O presidente do PSB no Estado, Alberto Gavini, disse que o partido ainda não tem uma posição final sobre o tema, já que a discussão deve ser feita pela Executiva nacional da sigla.
"Ainda é cedo para falar em uma posição oficial do partido, mas na minha opinião pessoal parte dos recursos, ou até mesmo todo recurso, poderia sim ser destinado para cobrir as dificuldades de combater a pandemia." Gavini também defendeu, no entanto, que a medida faria ainda mais necessária uma discussão sobre a possível mudança de data das eleições.
O fundo partidário é um recurso disponibilizado para os partidos bancarem suas atividades como divulgação e seminários e contas como aluguel, água, entre outros. O valor é distribuído da seguinte forma: 95% da receita dividido proporcionalmente com o número de votos obtido por cada partido na última eleição e 5% dividido igualmente entre as siglas. O valor sancionado para o fundo neste ano foi o de R$ 1 bilhão.
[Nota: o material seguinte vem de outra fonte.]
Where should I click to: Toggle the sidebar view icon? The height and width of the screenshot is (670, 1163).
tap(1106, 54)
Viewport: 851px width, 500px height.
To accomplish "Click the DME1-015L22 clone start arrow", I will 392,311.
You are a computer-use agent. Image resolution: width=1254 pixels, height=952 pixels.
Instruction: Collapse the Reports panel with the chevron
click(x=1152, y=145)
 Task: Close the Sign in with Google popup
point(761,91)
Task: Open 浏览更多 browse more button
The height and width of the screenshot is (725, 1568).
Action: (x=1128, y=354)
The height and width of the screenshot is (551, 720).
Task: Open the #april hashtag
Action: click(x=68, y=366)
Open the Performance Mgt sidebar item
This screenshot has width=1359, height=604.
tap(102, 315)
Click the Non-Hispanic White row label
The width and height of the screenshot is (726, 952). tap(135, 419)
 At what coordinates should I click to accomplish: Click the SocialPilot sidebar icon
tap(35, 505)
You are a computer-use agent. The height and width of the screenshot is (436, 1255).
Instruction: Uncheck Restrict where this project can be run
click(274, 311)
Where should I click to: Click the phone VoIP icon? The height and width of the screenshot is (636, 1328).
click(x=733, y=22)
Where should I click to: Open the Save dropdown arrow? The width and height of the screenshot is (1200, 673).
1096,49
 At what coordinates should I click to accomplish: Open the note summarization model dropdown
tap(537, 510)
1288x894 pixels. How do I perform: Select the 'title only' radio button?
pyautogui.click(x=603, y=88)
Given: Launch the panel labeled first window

Já o fundo eleitoral foi criado em 2017, após a proibição da contribuição de empresas privadas para partidos, considerada inconstitucional pelo Supremo desde 2015. A origem desse recurso é toda do Tesouro Nacional e é dividida da seguinte forma: 48% distribuídos proporcionalmente ao número de deputados eleitos por partido; 35% para partidos que elegeram pelo menos um deputado; 15% proporcionalmente a partidos que elegeram senadores e 2% igualmente entre as legendas. No início deste ano o valor definido para as eleições de prefeitos e vereadores deste ano foi de R$ 2 bilhões.